start Text to read

April 21, 2017 by Ben Reeve-Lewis

Ben on a chair[Ben Reeve Lewis hails from Sarf London …]

It’s a small world

I have lived within sight distance of the Crystal Palace transmitter for most of my life.

It shines like a homing beacon of sanity when I’m stuck in the wilds of North London, where it occasionally appears between buildings like a worried looking mother Duck, keeping an eye out for its wandering South London offspring.

I travel through the small accompanying town centre several times a month on my way hither and yon to have a row with a landlord in a front garden or to defend a possession case at Croydon County Court and only this week realised that the triangle of roads, sitting atop a steep hill is the meeting point for 3 different London councils.
Croydon, Lambeth and Bromley, with Lewisham and Southwark borders just a spit away, meaning in the space of a few hundred yards you cross 5 different councils.

I came across this 2012 article on the effects of being a divided town:-

51 year old author Jeremy Hagues lives in the Croydon bit but never goes into Croydon town centre, saying “Lambeth is the best place in the world. Culturally there is more diversity than anywhere”, while Katrianne Lissauer, who lives on the Lambeth side says “West Norwood (in Lambeth) is one of the dodgiest areas in London, stabbings and shootings and car crime happens quite regularly”. Adding that the recycling is good for her but her boyfriend, who lives on the Croydon side gets a bum deal as their refuse service is rubbish (I thang-you) and the residents in the Bromley bit have to keep their trash indoors for fear of rats, such is the parlous state of the bin collections in that corner of the leafy, moneyed-up borough.

end Text to read

**Challenge 1**
According to the Crystal Palace piece, which three councils meet at the triangle of roads on top of the hill?
**Challenge 2**
Continue the Crystal Palace piece from its final sentence, in the same voice.

start Given data

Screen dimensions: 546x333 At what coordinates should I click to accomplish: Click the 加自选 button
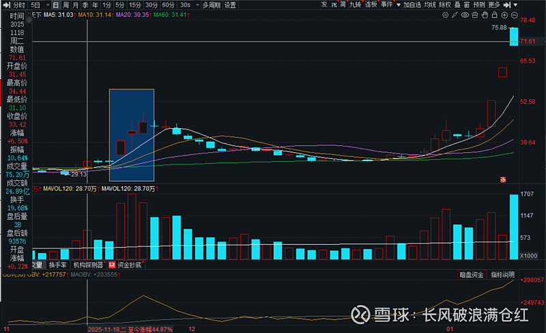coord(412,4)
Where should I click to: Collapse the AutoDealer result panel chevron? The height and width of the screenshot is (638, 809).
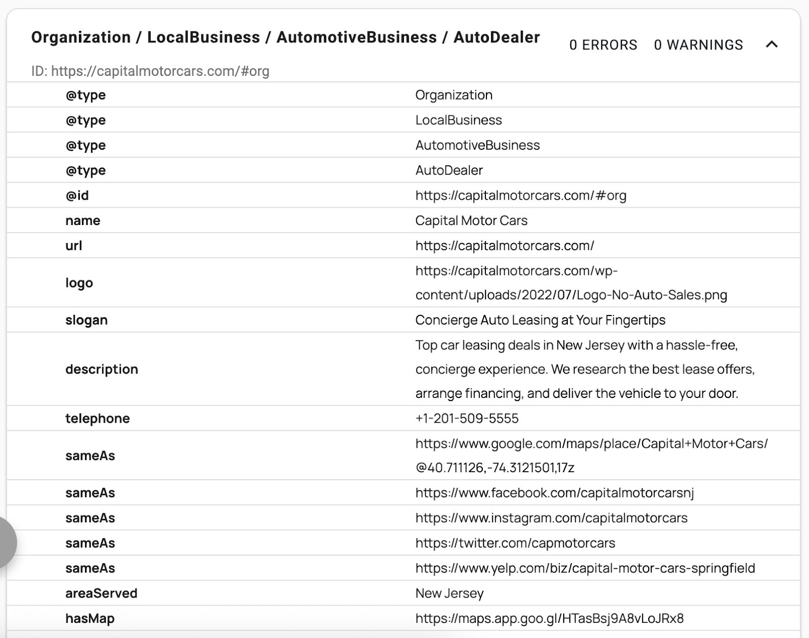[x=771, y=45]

end Given data

**Expected answer 1**
Croydon, Lambeth and Bromley.

**Expected answer 2**
Licensing Free for All

On the landlord side, Croydon has full, across the board licensing whilst its neighbours don’t, so landlords owning a few properties close together round that way can find themselves subject to 5 different systems and approaches.

A bit of a minefield I’m sure, so I thought you might be interested to see this website.

This covers the requirements of all London borough licensing schemes, including who is looking to do what in the near future.  It has a few out of London mentions.

Apparently, Bournemouth is looking to extend their schemes as well.

I’m not sure who sponsors the website apart from the adverts but when dropping down the ‘Resources’ menu, along with articles on licensing requirement there is an article titled “How to evict a tenant”, so I’m guessing it ain’t Shelter.

Packing ’em in

Evicting tenants not being one of the considerations of Hove landlord Muharrem Kartal.

Mr Kartal, far from wanting his tenants to leave, is actually keen to get more of them to stay, having recently been fined £43,680 by the local authority for cramming 12 people into a house fit for 9, among other offences.  Only the press think 12 people in a house built for 9 is an outrage bless ‘em, I’m sure Hove’s officers have seen worse.

When you are in enforcement that kind of thing is considered ‘Spacious and accommodating’ based on what we see daily, my personal records being 47 people in a 9 room house and 32 in a two bed flat but fair play to the council lads and lasses, a decent result in anyone’s books. I know how hard it is to get a conviction so well done there.

Old News re-vamped

When not being outraged by the everyday nonsense, another thing the press excel at is picking up on a story that’s been doing the rounds for ages and repackaging it as the latest scandal.

The BBC this week reported on pervy, Rigsby types taking advantage of the housing shortage to offer lodgings in return for sex.

This story has been doing the rounds for ages. I wrote about it myself on this very blog well over a year ago, although admittedly the angle here is on the legality of openly advertising on Craigslist, instead of the back pages of ‘Big ones international’,

and yes……….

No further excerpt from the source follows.